As we struggle with anger, gluttony, with judging others, sexual impurity, and a myriad of other passions, it is easy to feel overwhelmed and powerless. We find ourselves feeling defeated and tempted to give up the battle. Sometimes we even tell ourselves that we have no choice, for we were born this way or our temperament is the result of an abusive household.
There is certainly a kernel of truth in all of this, for we were born into a fallen world and are therefore influenced by the results of our first-born parents’ rejection of God’s love. Death is all around us because of ancestral sin, and our commitment to struggle with the passions is meant to return us to the Father. Yet this struggle is not about our power or strength, but simply surrendering to the Lord’s mercy who would save us.
This same merciful God knows how difficult a struggle we have and has given us the strength we need to progress towards purity and holiness. He furthermore rewards us each according to our abilities and rewards us based on our willingness to commit to the struggle, a struggle that is empowered by the grace that abounds when we call upon his holy name.
What do we do when we seem to succumb to the same old sins over and over? Do we simply surrender in defeat because we failed to curb our anger, blaming the family members or co-workers who know how to push our buttons? Do we give in to sexual passions because we’ve always done so, and curbing our appetite for pleasure would be too difficult? Do we gossip about others or judge them because everyone does so?
Or, do we ask God to help us with our anger and confess before a priest when we have fallen, and ask the person who pushed our buttons to forgive us for getting angry? Do we ask God’s forgiveness when we’ve given in to lust and promise to better guard our hearts and our eyes lest we fall again? Do we choose to remain silent when others around us are gossiping and perhaps even avoid those social settings where we know this will be happening?

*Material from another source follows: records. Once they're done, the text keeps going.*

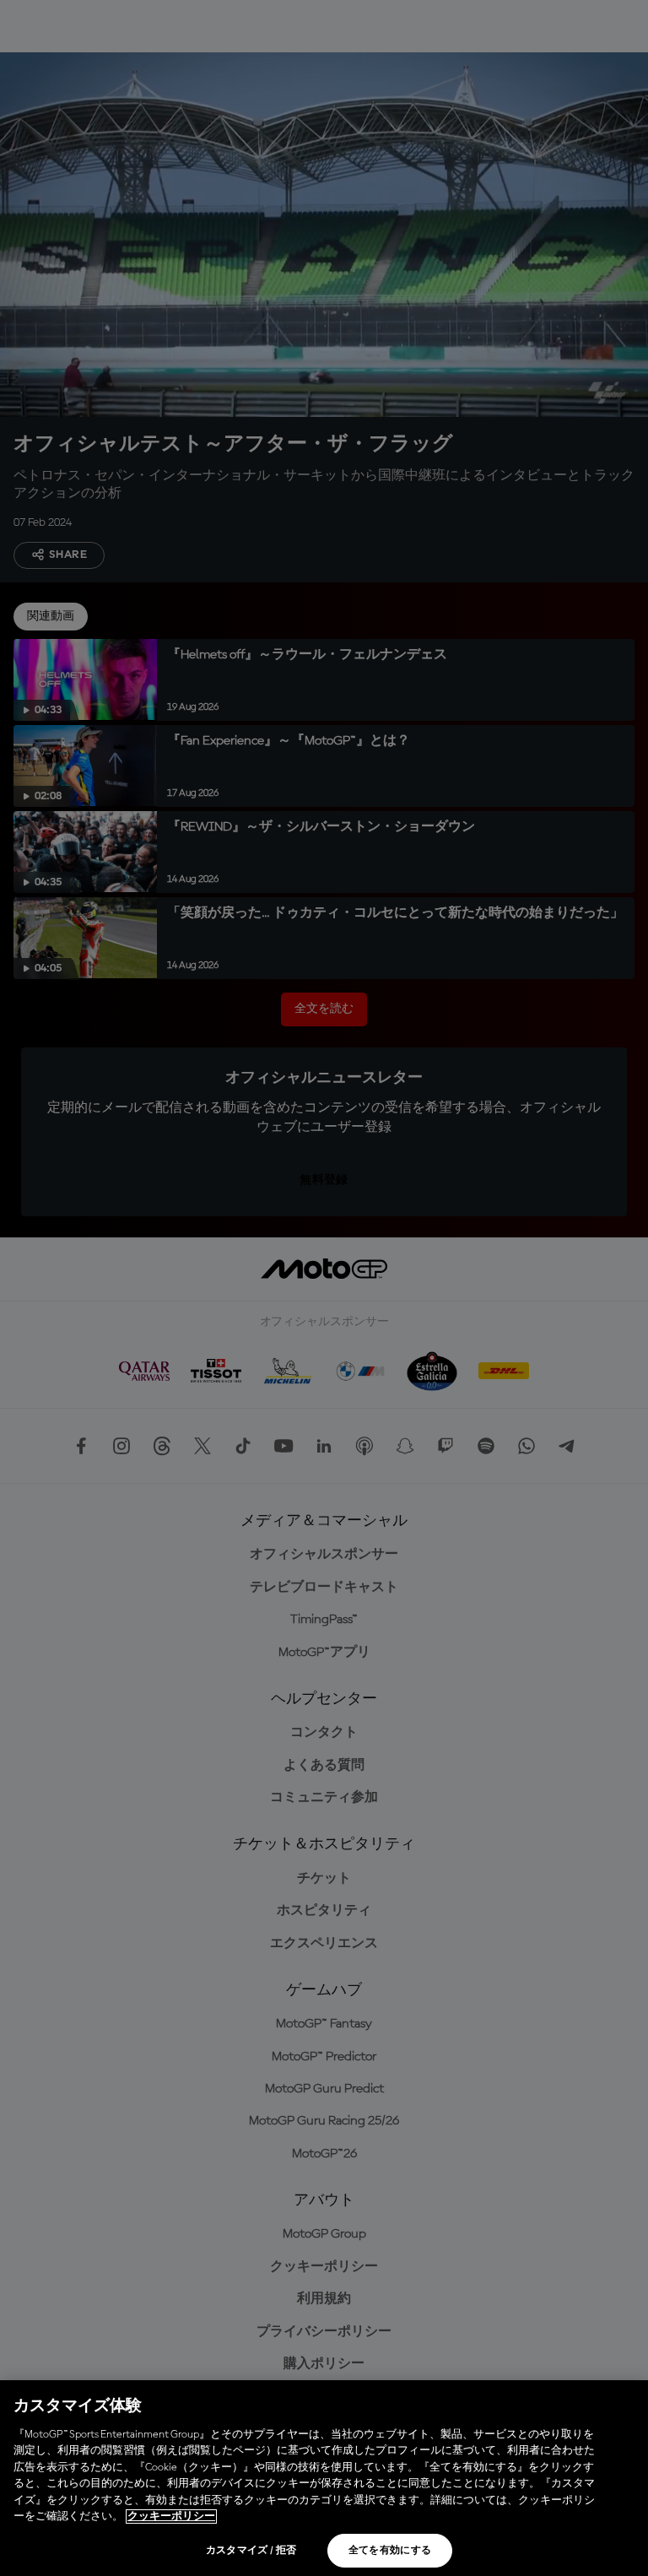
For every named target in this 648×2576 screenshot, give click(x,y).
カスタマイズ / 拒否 (251, 2551)
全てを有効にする (390, 2551)
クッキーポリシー (171, 2516)
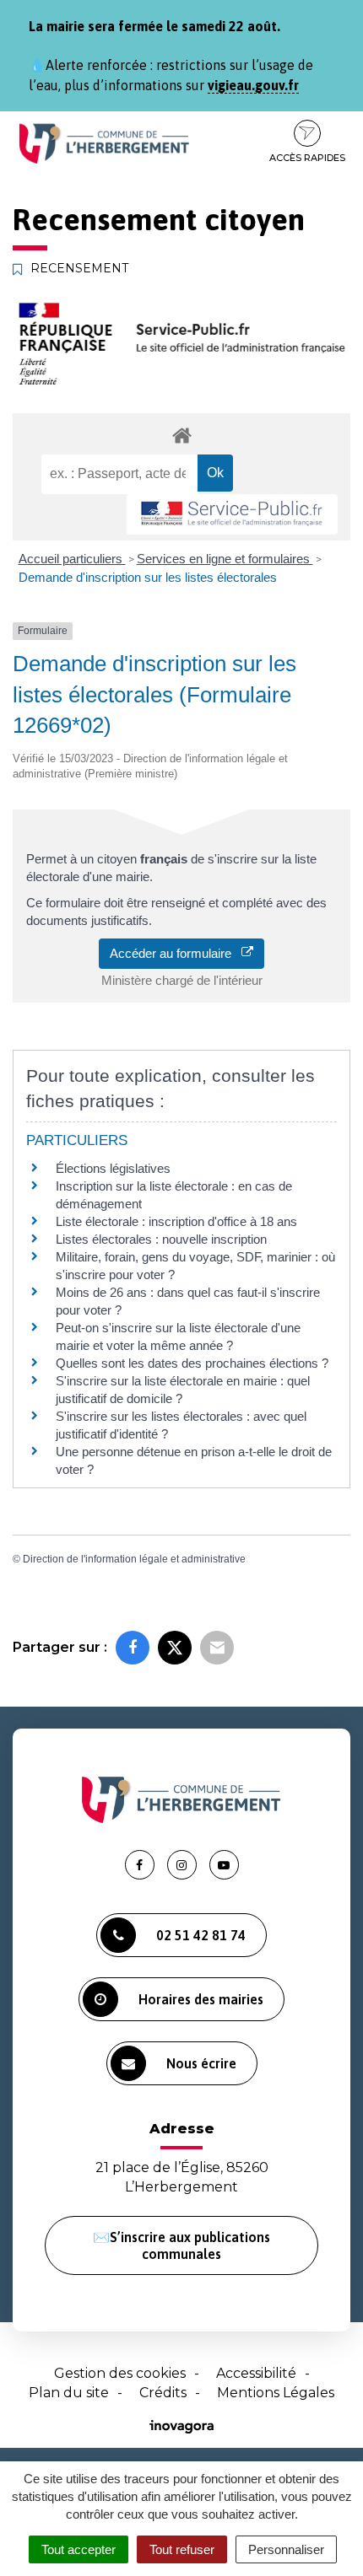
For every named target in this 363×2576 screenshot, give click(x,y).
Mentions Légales (275, 2393)
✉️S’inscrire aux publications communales (181, 2245)
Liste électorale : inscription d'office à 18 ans (176, 1221)
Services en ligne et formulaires (225, 558)
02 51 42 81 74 (201, 1935)
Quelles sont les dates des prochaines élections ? (192, 1363)
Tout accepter (78, 2549)
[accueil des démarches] (181, 434)
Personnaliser (286, 2549)
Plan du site (69, 2393)
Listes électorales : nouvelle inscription (161, 1239)
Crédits (163, 2393)
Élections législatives (113, 1168)
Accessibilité (256, 2373)
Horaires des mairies (200, 1999)
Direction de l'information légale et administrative (134, 1559)
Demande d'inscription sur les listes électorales (148, 577)
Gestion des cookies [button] (120, 2373)
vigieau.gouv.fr (253, 85)
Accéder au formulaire (175, 953)
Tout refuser (181, 2549)
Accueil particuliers (72, 558)
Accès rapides (307, 158)
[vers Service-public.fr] (232, 514)
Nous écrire (201, 2063)
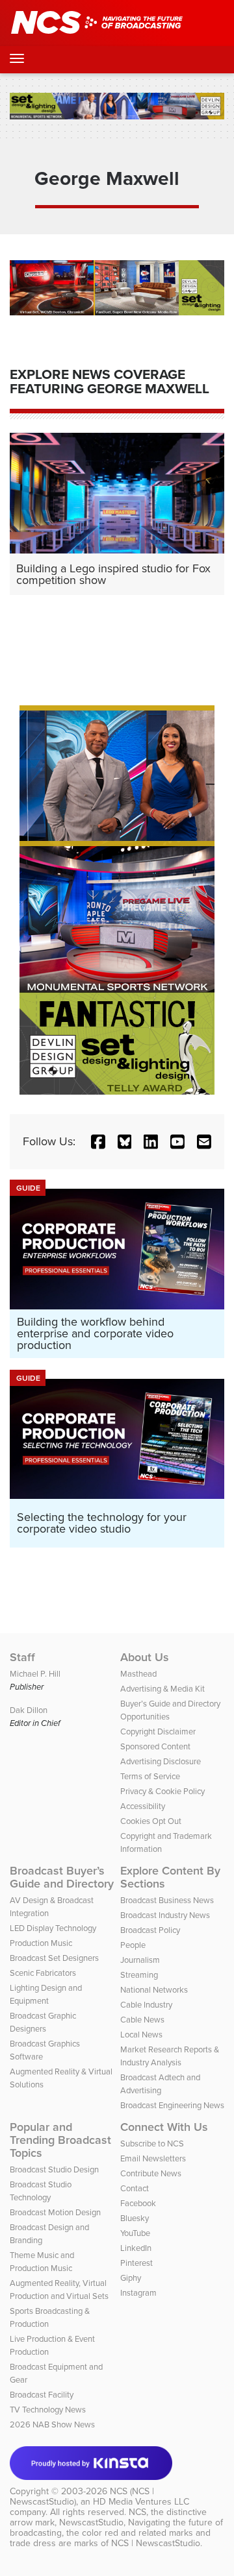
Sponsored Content (155, 1746)
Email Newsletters (153, 2158)
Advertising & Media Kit (162, 1689)
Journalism (140, 1960)
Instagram (138, 2293)
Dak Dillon (28, 1710)
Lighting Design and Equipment (46, 1994)
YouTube (135, 2233)
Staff (22, 1657)
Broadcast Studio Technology (41, 2191)
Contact (134, 2188)
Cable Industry (146, 2005)
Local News (141, 2034)
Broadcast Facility (41, 2394)
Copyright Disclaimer (158, 1731)
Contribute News (150, 2173)
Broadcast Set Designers (54, 1958)
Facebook (138, 2203)
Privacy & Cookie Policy (162, 1791)
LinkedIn (135, 2248)
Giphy (130, 2278)
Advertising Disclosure (160, 1761)
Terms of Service (150, 1776)
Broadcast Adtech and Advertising (160, 2083)
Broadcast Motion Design (55, 2212)
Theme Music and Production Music (42, 2261)
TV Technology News (48, 2409)
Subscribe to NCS (152, 2143)
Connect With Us (164, 2126)
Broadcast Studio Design (54, 2169)
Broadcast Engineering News (172, 2105)
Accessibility (142, 1806)
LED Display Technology (53, 1928)
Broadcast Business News (167, 1900)
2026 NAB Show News (52, 2424)
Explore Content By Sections (170, 1877)
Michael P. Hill (35, 1674)
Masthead (138, 1674)
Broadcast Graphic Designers (43, 2022)
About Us (144, 1657)
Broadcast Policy (150, 1930)
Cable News (142, 2019)
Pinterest (136, 2263)
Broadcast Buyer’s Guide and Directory (62, 1877)
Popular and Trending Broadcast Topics (60, 2139)
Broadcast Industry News (165, 1915)
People (133, 1945)
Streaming (139, 1975)
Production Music (41, 1943)
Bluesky (134, 2218)
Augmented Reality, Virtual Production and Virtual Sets (59, 2289)
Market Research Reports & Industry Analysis (169, 2056)
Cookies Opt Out (150, 1821)
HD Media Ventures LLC (141, 2502)
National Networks (154, 1990)
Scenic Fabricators (43, 1973)
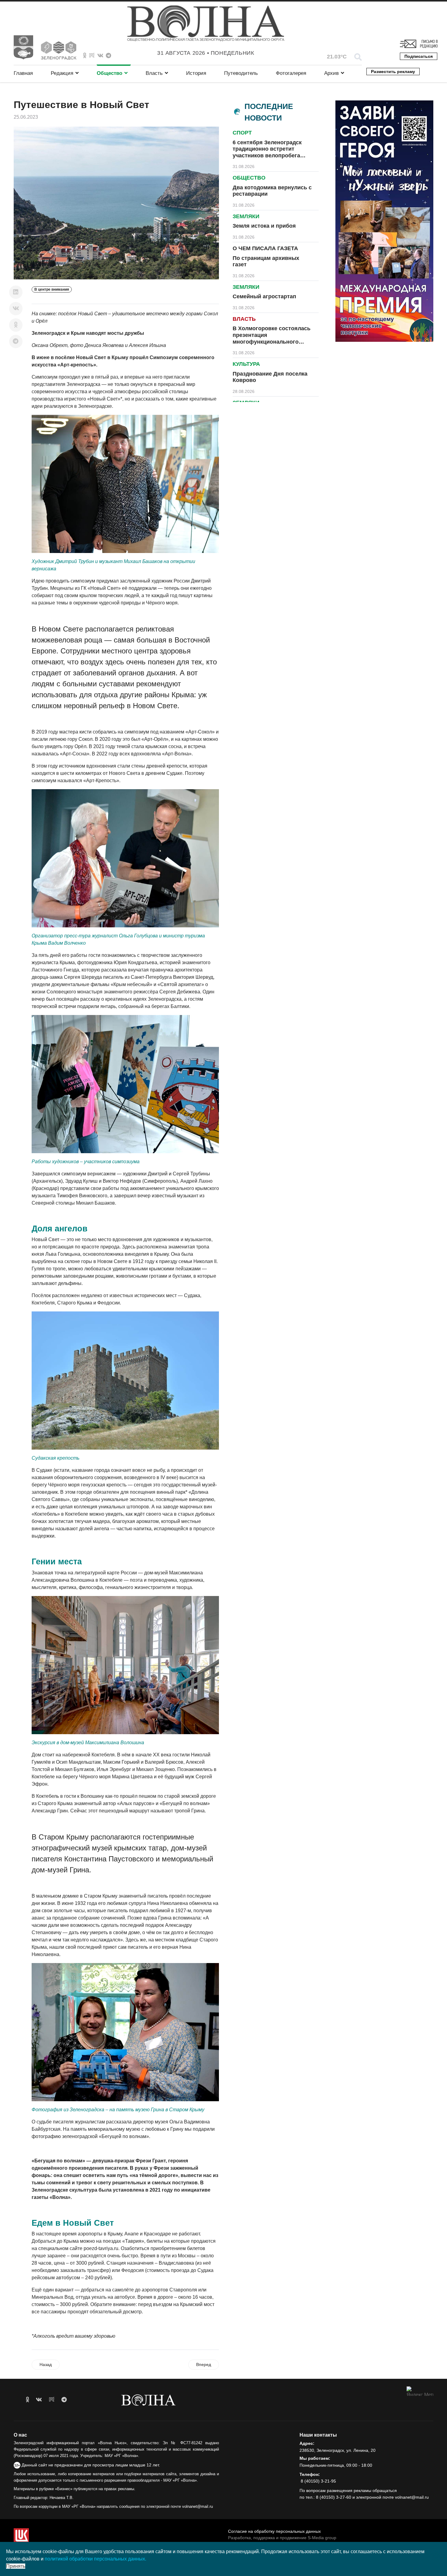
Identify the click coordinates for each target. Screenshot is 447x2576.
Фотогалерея (291, 73)
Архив (331, 73)
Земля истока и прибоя (264, 226)
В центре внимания (51, 289)
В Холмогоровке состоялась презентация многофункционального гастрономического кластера (272, 338)
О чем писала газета (265, 248)
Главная (23, 73)
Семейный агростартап (264, 296)
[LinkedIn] (16, 292)
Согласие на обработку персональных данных (274, 2531)
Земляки (246, 216)
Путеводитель (241, 73)
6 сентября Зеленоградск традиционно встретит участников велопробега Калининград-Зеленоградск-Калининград (271, 155)
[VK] (100, 56)
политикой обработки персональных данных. (95, 2558)
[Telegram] (16, 341)
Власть (154, 73)
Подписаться (418, 56)
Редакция (62, 73)
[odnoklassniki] (84, 56)
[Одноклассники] (16, 325)
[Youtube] (92, 56)
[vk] (39, 2400)
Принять (15, 2566)
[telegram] (64, 2400)
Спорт (242, 133)
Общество (109, 73)
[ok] (27, 2400)
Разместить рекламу (393, 71)
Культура (246, 364)
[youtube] (52, 2400)
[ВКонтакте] (16, 308)
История (196, 73)
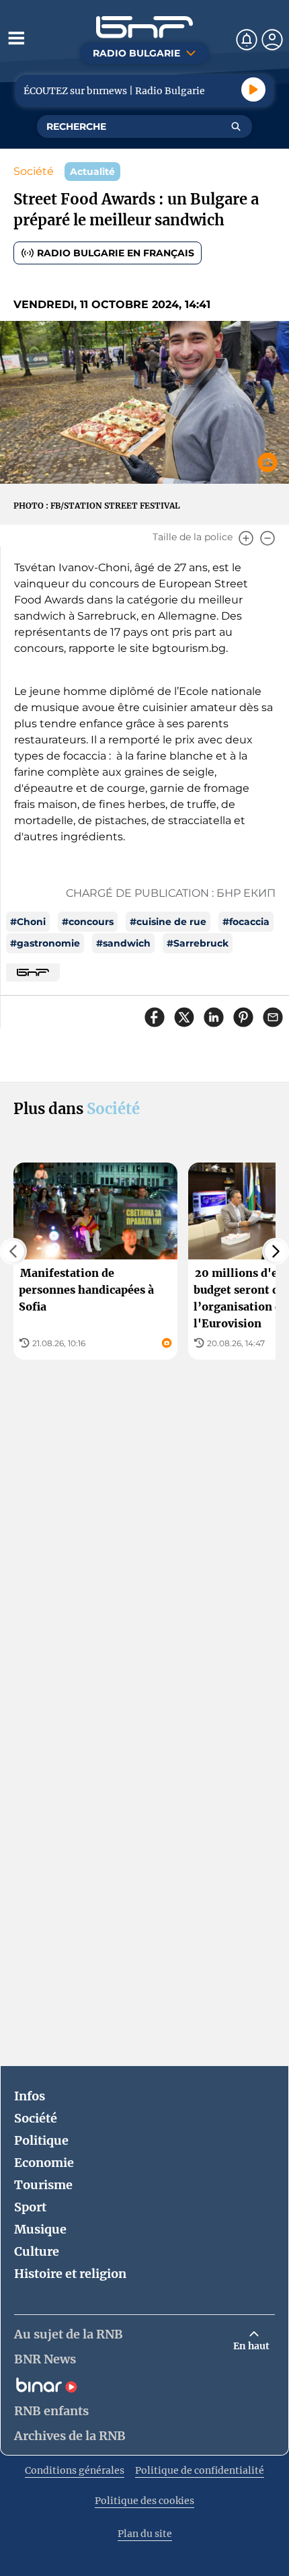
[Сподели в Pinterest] (243, 1017)
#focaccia (246, 922)
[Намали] (267, 538)
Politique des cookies (144, 2501)
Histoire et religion (70, 2273)
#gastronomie (45, 943)
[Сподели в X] (184, 1017)
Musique (40, 2229)
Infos (29, 2096)
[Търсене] (236, 126)
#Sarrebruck (198, 943)
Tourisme (43, 2185)
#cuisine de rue (168, 922)
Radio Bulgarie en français (115, 253)
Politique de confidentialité (199, 2470)
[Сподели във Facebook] (154, 1017)
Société (33, 171)
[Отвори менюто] (16, 38)
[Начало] (144, 27)
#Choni (28, 922)
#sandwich (123, 943)
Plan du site (145, 2534)
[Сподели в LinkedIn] (213, 1017)
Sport (30, 2207)
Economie (44, 2162)
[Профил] (272, 39)
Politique (41, 2140)
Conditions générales (74, 2470)
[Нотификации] (246, 39)
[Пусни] (253, 89)
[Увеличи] (246, 538)
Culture (36, 2251)
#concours (88, 922)
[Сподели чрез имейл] (273, 1017)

The good news is that in our struggle with the passions we do not have to struggle alone. Our Lord Jesus Christ has promised to help us in our quest for purity and holiness. Like the holy Apostle Paul, we can say, “It is not me, but Christ in me,” that we are able to do good. Transformation of the heart is the direct result of the indwelling of the Holy Spirit from whom we are given the power to change. All we have to do is approach God with a humble and contrite heart, and victory will be ours.